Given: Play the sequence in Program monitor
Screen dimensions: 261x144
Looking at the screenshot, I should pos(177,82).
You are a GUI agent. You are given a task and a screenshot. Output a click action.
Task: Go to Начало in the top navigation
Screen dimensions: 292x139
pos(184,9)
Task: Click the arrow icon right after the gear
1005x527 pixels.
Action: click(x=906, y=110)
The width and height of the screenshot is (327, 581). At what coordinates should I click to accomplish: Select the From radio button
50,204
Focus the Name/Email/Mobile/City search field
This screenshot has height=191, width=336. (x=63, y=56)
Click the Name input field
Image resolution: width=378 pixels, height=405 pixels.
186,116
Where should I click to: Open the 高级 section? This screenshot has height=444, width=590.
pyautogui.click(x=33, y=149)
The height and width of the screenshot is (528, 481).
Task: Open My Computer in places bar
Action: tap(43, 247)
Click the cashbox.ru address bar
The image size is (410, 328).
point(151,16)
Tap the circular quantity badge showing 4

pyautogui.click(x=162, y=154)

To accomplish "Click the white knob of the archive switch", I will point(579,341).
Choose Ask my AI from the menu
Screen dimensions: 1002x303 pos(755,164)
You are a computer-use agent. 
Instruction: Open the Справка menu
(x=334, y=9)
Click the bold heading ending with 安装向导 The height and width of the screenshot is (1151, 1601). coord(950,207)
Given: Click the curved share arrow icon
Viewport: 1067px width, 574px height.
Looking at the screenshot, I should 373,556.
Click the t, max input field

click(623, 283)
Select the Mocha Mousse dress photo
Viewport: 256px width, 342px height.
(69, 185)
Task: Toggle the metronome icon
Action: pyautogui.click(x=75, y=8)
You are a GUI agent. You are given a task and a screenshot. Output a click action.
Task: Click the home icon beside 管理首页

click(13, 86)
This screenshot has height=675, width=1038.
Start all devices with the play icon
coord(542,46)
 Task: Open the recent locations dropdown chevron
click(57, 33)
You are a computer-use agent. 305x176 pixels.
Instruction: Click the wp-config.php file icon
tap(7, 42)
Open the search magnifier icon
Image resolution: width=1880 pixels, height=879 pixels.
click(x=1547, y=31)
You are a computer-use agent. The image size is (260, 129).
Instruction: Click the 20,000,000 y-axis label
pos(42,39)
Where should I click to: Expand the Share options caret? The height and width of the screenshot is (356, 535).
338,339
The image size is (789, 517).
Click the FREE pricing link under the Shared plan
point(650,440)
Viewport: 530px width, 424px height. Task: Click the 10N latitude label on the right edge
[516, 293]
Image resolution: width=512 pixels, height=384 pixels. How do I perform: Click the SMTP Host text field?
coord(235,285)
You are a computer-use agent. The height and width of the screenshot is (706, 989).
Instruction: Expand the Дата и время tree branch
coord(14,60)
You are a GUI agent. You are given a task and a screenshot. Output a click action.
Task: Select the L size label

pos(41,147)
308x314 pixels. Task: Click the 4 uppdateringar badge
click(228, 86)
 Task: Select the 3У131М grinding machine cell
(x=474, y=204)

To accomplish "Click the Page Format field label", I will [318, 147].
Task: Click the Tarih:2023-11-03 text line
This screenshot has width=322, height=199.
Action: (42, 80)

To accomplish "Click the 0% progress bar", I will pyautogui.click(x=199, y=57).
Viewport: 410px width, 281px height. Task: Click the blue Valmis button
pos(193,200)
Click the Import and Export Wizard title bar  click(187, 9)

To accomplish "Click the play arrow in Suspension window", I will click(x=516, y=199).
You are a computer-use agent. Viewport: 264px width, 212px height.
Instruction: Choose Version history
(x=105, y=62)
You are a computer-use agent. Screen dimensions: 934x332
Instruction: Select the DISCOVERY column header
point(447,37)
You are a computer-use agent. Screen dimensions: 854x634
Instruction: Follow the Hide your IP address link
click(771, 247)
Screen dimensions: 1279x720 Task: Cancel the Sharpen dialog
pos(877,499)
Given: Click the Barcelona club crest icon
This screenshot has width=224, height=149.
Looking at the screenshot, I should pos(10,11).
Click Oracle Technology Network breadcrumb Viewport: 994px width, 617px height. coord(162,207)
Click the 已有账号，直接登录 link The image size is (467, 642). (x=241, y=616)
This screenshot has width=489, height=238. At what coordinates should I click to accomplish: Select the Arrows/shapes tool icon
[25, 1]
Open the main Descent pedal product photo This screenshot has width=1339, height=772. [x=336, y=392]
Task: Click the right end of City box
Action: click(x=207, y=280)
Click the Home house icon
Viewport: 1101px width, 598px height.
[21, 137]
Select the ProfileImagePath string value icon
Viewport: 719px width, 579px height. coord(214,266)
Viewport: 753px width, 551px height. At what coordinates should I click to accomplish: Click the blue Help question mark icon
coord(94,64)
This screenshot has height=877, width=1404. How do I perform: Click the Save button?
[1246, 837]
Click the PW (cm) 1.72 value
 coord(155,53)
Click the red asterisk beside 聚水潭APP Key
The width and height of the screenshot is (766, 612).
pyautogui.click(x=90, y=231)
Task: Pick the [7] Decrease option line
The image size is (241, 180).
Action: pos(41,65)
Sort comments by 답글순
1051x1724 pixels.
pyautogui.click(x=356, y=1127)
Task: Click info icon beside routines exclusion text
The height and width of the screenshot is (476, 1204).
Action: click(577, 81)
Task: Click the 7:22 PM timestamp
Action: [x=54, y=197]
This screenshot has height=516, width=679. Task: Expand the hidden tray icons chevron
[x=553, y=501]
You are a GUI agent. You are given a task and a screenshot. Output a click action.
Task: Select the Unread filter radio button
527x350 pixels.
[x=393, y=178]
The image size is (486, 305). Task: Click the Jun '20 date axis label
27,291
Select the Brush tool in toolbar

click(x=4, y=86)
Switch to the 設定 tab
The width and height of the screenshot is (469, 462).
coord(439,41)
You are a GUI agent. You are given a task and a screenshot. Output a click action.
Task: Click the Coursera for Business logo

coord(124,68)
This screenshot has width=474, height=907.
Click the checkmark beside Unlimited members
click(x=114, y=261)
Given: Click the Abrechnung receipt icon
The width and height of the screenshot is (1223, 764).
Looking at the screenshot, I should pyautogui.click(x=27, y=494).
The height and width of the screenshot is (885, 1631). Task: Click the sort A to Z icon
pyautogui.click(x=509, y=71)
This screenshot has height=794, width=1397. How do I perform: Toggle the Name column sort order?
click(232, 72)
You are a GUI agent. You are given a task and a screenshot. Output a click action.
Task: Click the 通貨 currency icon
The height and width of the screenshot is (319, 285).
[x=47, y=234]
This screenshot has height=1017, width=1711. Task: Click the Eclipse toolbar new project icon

════

- Problem details
Search the preceding listing for "will", then copy every line that holds it.

- Response area
To accomplish "Click the white knob of the archive switch", I will point(579,341).
To accomplish "Click the Page Format field label", I will [318, 147].
To accomplish "Click the 0% progress bar", I will pyautogui.click(x=199, y=57).
To accomplish "Click the play arrow in Suspension window", I will click(x=516, y=199).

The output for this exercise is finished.